But jury is still out on their value, experts note
THURSDAY, Feb. 19 (HealthDay News) -- People with heart disease who take high doses of B vitamins are somewhat less likely to suffer from stroke, especially if they're under 70, a new Canadian study suggests.
But other studies have come to opposite conclusions about whether vitamins really protect against cerebrovascular disease, noted Dr. Larry B. Goldstein, director of the Duke Stroke Center at Duke University, in Durham, N.C.
"We will need to carefully review this study in light of these other reports," said Goldstein. "There remains no evidence that general vitamin supplementation lowers risk of stroke or other cardiovascular events, and considerable evidence that it is ineffectual."
The Canadian researchers sought to determine whether high doses of three B vitamins could dampen the risk of stroke by lowering levels of an amino acid known as homocysteine.
Some research has linked high levels of the amino acid in the blood to a higher risk of stroke, although there's a debate over what this means.

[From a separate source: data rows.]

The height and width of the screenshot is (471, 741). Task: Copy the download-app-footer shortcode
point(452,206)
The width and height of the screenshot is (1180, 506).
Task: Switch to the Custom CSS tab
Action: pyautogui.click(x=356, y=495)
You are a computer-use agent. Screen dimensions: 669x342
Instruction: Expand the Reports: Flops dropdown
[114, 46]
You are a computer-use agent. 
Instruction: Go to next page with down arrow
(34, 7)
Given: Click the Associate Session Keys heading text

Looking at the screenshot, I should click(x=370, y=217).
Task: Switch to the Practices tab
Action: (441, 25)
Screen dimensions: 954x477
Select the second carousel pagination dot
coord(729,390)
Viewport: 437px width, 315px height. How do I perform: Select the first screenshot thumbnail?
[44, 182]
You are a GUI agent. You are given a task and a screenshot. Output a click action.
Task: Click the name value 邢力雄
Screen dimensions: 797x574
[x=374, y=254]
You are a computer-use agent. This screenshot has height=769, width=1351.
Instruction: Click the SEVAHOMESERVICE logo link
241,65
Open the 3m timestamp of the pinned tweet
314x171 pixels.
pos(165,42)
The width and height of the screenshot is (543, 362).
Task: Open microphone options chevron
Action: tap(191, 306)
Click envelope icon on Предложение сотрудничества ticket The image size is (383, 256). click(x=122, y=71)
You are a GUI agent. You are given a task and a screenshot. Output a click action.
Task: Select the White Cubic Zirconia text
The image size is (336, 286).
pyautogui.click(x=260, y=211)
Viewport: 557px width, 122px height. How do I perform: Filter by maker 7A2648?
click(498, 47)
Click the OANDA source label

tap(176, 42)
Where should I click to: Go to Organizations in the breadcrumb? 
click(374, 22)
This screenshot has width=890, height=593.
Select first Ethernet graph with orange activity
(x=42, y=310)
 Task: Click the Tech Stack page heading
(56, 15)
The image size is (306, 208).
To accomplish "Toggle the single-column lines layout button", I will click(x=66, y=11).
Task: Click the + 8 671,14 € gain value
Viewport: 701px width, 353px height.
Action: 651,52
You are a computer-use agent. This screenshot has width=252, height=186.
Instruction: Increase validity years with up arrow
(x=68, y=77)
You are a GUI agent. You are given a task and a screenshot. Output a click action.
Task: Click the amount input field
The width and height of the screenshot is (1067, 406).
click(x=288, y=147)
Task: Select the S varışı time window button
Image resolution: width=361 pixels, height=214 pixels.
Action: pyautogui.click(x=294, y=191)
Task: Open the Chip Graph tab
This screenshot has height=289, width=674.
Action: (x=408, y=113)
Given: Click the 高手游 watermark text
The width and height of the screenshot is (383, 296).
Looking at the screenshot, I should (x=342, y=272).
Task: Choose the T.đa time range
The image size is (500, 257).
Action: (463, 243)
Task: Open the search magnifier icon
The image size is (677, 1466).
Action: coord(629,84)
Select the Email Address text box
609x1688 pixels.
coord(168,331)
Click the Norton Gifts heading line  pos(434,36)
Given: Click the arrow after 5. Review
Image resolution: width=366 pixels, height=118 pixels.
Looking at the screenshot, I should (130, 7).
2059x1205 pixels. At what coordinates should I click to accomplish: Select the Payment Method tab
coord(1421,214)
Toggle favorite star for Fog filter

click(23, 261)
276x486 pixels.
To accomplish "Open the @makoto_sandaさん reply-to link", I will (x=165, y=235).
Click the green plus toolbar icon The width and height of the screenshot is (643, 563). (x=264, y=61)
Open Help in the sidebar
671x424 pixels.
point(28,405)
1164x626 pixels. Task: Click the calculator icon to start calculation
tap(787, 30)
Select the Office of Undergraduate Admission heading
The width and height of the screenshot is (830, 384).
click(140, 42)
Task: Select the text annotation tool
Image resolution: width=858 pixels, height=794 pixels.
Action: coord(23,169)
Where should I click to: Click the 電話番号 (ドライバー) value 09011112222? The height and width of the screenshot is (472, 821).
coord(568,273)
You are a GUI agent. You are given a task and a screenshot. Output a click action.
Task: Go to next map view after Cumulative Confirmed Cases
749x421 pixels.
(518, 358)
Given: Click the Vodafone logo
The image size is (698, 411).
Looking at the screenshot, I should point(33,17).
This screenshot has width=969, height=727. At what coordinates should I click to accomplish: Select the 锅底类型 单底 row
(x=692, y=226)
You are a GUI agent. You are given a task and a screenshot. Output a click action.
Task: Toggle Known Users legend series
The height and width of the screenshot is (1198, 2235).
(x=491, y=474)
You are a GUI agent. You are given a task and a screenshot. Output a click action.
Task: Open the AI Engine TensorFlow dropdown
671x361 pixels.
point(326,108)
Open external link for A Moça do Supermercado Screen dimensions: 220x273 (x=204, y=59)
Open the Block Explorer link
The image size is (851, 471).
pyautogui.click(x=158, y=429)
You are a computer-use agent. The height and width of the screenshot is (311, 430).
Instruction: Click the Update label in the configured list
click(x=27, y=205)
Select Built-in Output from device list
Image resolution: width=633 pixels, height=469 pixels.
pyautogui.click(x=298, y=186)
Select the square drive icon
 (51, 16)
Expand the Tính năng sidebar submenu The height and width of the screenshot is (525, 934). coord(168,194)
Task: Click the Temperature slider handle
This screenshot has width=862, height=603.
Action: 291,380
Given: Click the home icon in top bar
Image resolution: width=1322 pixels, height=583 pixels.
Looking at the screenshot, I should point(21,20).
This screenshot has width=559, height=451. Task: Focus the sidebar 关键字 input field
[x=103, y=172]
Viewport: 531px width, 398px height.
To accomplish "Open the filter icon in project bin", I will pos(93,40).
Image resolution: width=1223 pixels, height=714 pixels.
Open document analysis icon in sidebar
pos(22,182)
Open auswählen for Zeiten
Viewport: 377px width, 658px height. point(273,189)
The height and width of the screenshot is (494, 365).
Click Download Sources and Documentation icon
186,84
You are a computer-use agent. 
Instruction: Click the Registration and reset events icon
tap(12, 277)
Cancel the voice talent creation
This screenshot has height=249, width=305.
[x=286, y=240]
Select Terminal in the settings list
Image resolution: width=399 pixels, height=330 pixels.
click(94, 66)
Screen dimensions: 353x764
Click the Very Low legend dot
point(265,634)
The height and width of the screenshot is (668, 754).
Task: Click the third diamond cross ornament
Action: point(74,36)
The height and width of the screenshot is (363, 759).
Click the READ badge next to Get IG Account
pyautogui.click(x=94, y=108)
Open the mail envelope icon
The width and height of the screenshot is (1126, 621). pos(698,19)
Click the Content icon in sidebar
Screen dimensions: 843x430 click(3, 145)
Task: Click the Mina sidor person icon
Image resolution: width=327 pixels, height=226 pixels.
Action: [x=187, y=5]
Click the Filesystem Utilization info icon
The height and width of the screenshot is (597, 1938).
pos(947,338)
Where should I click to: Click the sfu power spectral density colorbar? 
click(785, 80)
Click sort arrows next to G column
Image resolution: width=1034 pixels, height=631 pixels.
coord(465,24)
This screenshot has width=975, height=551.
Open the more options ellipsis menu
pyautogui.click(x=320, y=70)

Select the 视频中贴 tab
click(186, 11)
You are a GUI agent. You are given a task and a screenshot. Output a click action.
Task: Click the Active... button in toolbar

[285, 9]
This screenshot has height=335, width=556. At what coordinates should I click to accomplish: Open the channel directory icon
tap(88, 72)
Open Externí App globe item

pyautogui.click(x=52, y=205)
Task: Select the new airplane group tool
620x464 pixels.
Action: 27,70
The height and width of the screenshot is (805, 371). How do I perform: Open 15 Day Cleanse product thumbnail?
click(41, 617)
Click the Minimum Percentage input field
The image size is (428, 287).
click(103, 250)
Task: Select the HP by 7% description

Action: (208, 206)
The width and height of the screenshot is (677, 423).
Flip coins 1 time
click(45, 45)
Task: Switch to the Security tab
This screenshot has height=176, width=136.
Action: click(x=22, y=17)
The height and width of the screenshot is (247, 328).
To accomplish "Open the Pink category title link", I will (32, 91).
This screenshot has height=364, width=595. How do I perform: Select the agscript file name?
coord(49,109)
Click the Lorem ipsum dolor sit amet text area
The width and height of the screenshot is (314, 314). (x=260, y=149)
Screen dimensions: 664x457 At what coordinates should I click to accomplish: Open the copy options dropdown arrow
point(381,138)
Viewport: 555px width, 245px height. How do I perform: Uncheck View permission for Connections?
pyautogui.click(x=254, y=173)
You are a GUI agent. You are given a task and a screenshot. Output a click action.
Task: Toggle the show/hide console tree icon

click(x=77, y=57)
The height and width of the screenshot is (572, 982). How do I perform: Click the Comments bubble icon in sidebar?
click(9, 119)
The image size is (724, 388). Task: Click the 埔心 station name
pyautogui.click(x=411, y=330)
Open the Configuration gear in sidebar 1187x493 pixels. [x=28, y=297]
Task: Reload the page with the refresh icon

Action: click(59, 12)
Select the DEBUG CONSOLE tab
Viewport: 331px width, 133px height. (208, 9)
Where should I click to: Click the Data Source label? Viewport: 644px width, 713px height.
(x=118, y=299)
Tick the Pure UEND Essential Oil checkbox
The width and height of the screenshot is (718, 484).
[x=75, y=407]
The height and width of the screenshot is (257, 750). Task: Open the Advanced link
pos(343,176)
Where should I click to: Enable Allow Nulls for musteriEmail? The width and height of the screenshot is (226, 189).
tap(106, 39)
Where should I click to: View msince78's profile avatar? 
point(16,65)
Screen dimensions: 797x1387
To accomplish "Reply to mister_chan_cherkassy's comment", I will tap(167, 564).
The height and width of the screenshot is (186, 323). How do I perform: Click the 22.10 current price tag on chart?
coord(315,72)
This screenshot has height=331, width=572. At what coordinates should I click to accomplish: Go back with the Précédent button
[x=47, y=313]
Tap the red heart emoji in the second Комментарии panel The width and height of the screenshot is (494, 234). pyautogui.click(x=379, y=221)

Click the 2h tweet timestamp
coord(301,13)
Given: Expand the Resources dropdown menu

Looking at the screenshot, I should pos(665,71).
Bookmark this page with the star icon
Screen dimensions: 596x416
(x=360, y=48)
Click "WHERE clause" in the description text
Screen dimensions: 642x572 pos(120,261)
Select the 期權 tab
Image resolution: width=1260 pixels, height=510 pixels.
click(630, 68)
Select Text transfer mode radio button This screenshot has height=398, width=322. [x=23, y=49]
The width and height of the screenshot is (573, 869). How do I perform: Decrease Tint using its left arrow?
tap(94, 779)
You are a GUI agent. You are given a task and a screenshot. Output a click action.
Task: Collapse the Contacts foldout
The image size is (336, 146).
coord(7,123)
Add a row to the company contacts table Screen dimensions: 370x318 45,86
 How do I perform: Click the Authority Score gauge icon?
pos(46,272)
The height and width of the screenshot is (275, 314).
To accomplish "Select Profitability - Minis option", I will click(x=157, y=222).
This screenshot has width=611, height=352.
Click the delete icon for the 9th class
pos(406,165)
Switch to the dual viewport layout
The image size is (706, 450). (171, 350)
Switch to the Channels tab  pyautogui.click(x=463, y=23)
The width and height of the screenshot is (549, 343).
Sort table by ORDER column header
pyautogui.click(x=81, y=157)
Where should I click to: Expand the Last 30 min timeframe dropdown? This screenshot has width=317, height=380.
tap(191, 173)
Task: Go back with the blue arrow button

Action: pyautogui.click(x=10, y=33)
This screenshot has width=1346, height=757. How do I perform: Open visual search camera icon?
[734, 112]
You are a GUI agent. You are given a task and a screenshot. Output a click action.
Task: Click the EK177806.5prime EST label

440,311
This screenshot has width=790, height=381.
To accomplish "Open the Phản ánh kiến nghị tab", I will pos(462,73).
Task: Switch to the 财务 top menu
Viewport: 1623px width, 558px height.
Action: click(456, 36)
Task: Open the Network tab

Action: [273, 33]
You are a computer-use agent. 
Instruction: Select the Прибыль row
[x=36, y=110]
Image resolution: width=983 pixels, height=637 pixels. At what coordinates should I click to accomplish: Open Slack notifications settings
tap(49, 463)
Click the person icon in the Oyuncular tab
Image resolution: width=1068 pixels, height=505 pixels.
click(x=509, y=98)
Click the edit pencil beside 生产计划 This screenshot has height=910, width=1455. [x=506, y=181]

The American Heart Association has made a point of not declaring high homocysteine levels to be a risk factor for heart disease or stroke. In fact, the association doesn't recommend the widespread use of B vitamin supplements to counteract any risk.
In the new study, researchers from the University of Toronto and McMaster University examined the results of a research trial that randomly assigned 5,522 adults with heart disease to either take a daily regimen of several vitamins or placebo pills for five years.
The vitamin regimen included a daily dose of 2.5 milligrams of folic acid (a type of B vitamin), 50 milligrams of vitamin B6 and 1 milligram of vitamin B12. These levels are higher than people would normally get from their diets or from multivitamins, said Lona Sandon, spokeswoman for the American Dietetic Association.